La
producción de energía eléctrica en centrales nucleares de potencia es una
actividad autorizada en la mayoría de los países industrializados porque
reporta unos beneficios para la sociedad, no obstante, debe realizarse bajo
unos estrictos requisitos de seguridad nuclear y protección radiológica que
deben cumplirse, durante toda la vida de la central nuclear, desde su diseño
hasta su desmantelamiento.
Estas
condiciones, normas, límites y disposiciones vienen exigidas tanto por las
legislaciones nacionales como por la legislación internacional, de manera que
la utilización de la energía nuclear sea compatible con los riesgos para la
salud de los trabajadores y de la población, que pudieran originarse por la
exposición indeseada a las radiaciones ionizantes, emitidas por los materiales
radiactivos empleados o generados, durante esta actividad, tanto en situaciones
de funcionamiento normal como en situaciones de emergencia.
En
España, existen ocho reactores nucleares en funcionamiento, distribuidos en
cinco provincias, ubicados en seis municipios y construidos en seis
emplazamientos nucleares, propiedad del explotador.
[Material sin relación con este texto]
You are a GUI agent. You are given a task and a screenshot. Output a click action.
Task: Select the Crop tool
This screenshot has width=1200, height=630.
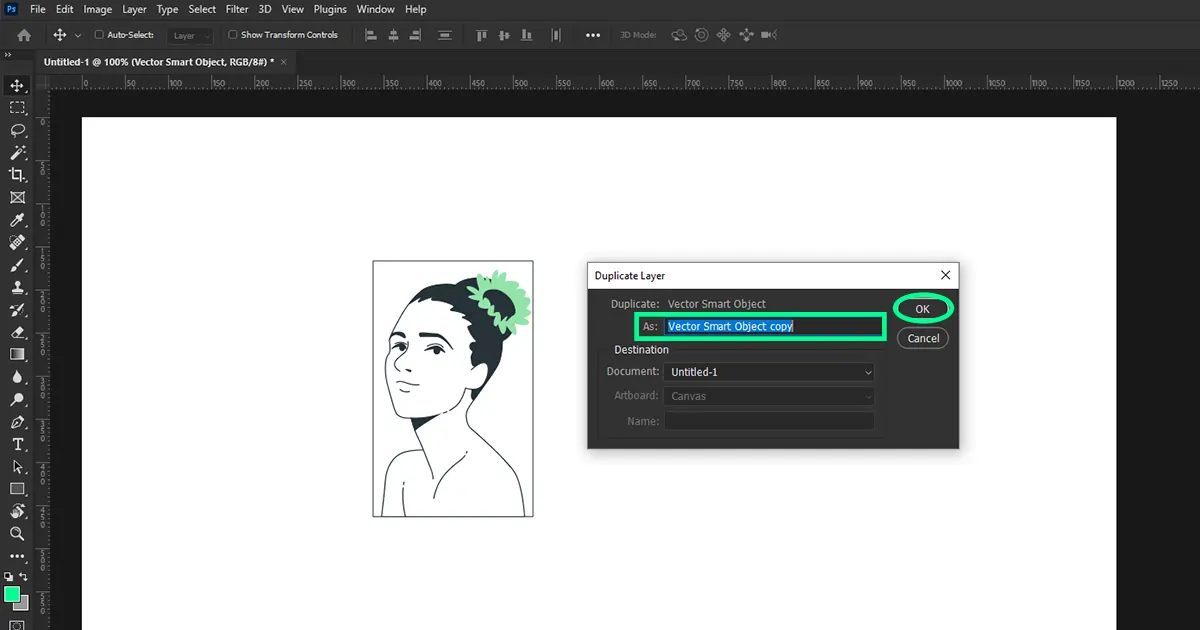coord(17,174)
Estos reactores son:
Almaraz I y II, en Almaráz (Cáceres), Santa María de Garoña, en el Valle de
Tobalina (Burgos), Trillo, en Trillo (Guadalajara), Vandellós II, en
Vandellós-L´ Hospitalet de l´ Infant y Ascó I y II en Ascó (Tarragona) y
Cofrentes, en Cofrentes (Valencia). Además, hay dos reactores en fase de
desmantelamiento y clausura, Vandellós I, en Vandellós (Tarragona) y José
Cabrera, en Almonacid de Zorita (Guadalajara).
Conseguir
un alto grado de garantía en la seguridad de los reactores nucleares, en
operación, es una tarea compleja porque afecta a múltiples campos y aunque las
organizaciones explotadoras, primeros responsables de ello, se esfuerzan en
conseguirlo, también, reconocen que pueden existir deficiencias, tal y como,
por otra parte, han puesto de manifiesto los accidentes graves ocurridos como
el de Three Mile Island (1979), en EEUU, Chernobil (1986), en la antigua URSS
y, recientemente, Fukushima (2011), en Japón.
La
experiencia real, por tanto, indica que aunque la probabilidad de ocurrencia de
este tipo de accidentes, es decir, accidentes con daños graves al núcleo del
reactor que podrían causar la liberación al medioambiente de importantes
cantidades de sustancias radiactivas, sea pequeña, hay que contar con esta
posibilidad, por parte, no sólo de la industria y los explotadores sino,
también, por parte de los poderes públicos para poder alcanzar el nivel de
confianza y seguridad aceptable para todos.
En
nuestro país, entre las obligaciones de las autoridades públicas en materia
nuclear se encuentran la de autorizar, regular, inspeccionar, formar,
controlar, vigilar, sancionar, colaborar en la investigación, etc., y, además,
elaborar y desarrollar una planificación ante potenciales emergencias nucleares
para proteger a la población y los bienes, que pudieran resultar directamente
afectados por el accidente nuclear.
Esta
función, de la planificación exterior de respuesta ante emergencias nucleares
recae, concretamente, y, de acuerdo, con la legislación vigente, en primera
instancia, en la Administración General del Estado por considerarse que, éstas,
serian emergencias en las que desde el inicio de su declaración siempre estaría
presente el interés nacional, por ello, la Dirección General de Protección
Civil y Emergencias dentro del Ministerio del Interior, es el organismo, que ha
venido desarrollando estos trabajos, datando la primera planificación ante este
riesgo del año 1983.
El
objetivo, fundamental, de estos planes de emergencia es tratar de responder con
eficacia, en los primeros momentos, y a más largo plazo, con las medidas de
protección a la población y sus bienes necesarias para reducir o mitigar los
efectos de los accidentes graves que, en el caso más desfavorable, podrían
causar exposición directa a la radiación y contaminación radiactiva, en el
entorno.
Actualmente,
esta planificación se materializa en un Plan Básico de Emergencia Nuclear, que
contiene los criterios comunes para la planificación, implantación y
mantenimiento, de los planes operativos de respuesta exterior, a lo largo del
tiempo; cinco Planes de Emergencia Exterior, para la respuesta operativa, de
dirección e implantación en los territorios donde se encuentran las centrales
nucleares, que incluyen además los planes de actuación municipal de los
municipios pertenecientes al área de planificación, siendo ésta de un radio de
30km desde la central nuclear, y un Plan del Nivel Central de Respuesta y
Apoyo, que se activaría desde el inicio de la declaración de la situación de
emergencia, para la aportación de todos los medios y recursos de carácter
nacional e internacional, que pudieran ser requeridos de acuerdo a las
condiciones y evolución del accidente nuclear.